Où vont les milliards qui nous manquent?
Pendant qu'on nous amuse avec les frasques fiscales de Depârdieu, des sommes vertigineuses quittent en toute impunité notre pays nous privant ainsi de colossales rentrées d'impôts. les sommes en jeu sont telle qu'elles rendent ridicules les misérables petits milliards que semble chercher en vain le premier ministre et son ministre des finances.
Voyez plutôt:
Passée inaperçue jusqu’ici, une niche fiscale belge permet à nos grands groupes de déménager des milliards en Belgique. Ils ne s’en privent pas.
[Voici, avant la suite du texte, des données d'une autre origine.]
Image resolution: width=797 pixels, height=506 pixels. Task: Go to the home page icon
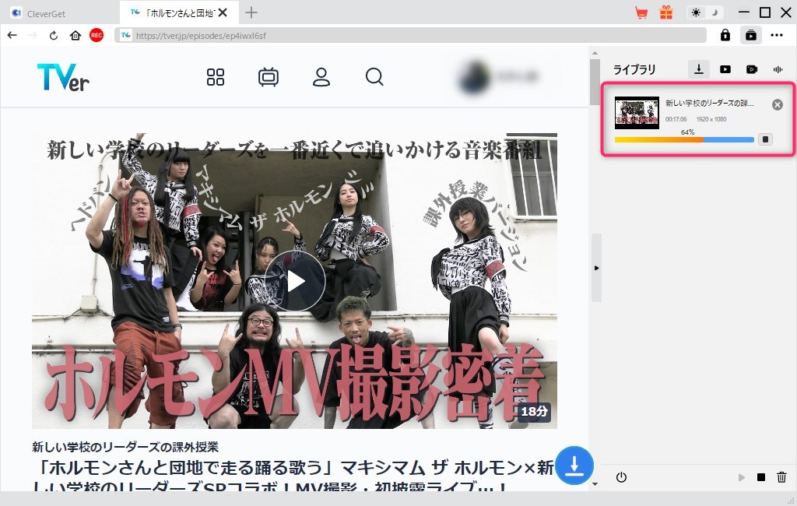75,35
S'ils cherchent de l’argent pour faire tourner leurs hauts-fourneaux, le leader CFDT Edouard Martin et ses collègues ouvriers de Florange devraient venir faire un tour au 66, boulevard de l’Impératrice, à Bruxelles. Ici, au 3e étage d’un immeuble austère, leur employeur a logé une discrète filiale baptisée ArcelorMittal Finance and Services. Le réceptionniste évoque «un centre de facturation», une employée descendant pour déjeuner confirme : «Oh, nous sommes juste une toute petite structure, vous savez.» Le Belge est modeste : fin 2011, les actifs de cette société atteignaient 48 milliards d’euros, les deux tiers des recettes annuelles de notre impôt sur le revenu ! Habilement placé, ce trésor de guerre a généré en 2011 un profit de 1,6 milliard d’euros. Et, ô miracle, ArcelorMittal, qui préfère garder le silence à ce sujet, n’a pas payé un centime d’impôt dessus. Pas plus que l’année précédente, d’ailleurs.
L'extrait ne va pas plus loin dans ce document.